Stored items
+ + +
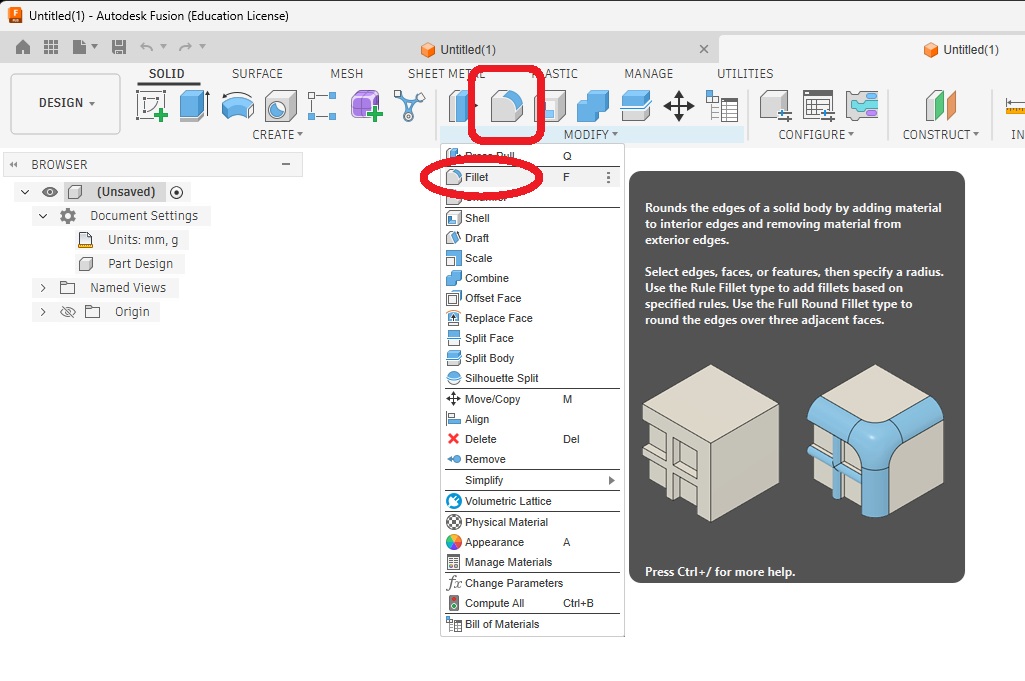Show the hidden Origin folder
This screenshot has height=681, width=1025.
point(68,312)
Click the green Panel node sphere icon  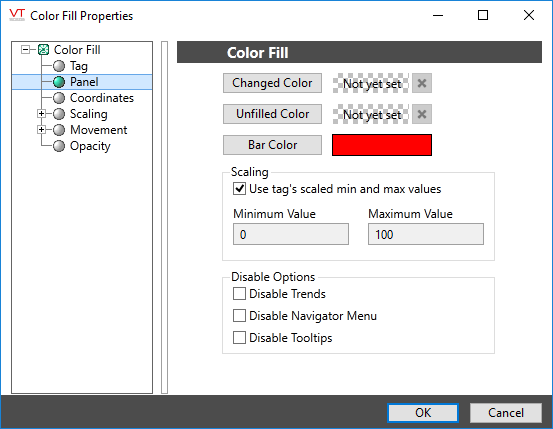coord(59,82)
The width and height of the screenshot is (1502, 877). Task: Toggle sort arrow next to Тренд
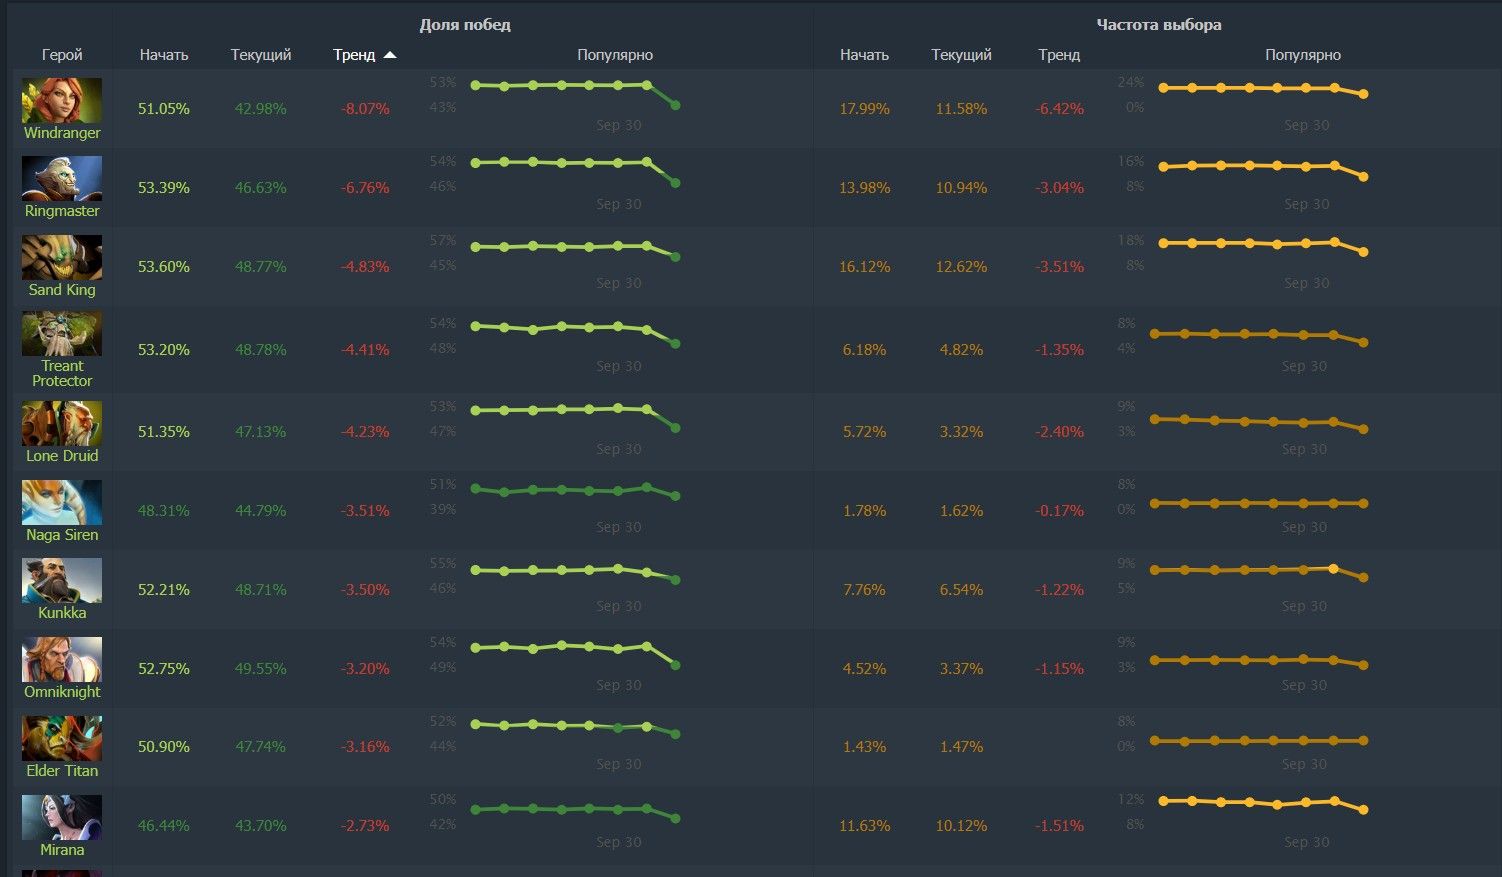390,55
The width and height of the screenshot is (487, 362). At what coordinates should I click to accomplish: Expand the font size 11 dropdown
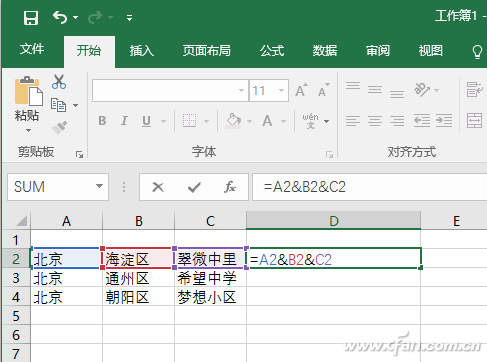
+ + +
Rewrite the lines above, from the one containing "The width and height of the screenshot is (1502, 877)." through the last of the Stored items, keeping all their text but moving every coordinate in the answers up by 61. Omit the pictures.

§ THE REPLY
The width and height of the screenshot is (1502, 877). Task: Toggle sort arrow next to Тренд
451,116
The width and height of the screenshot is (487, 362). At what coordinates should I click to accomplish: Expand the font size 11 dropdown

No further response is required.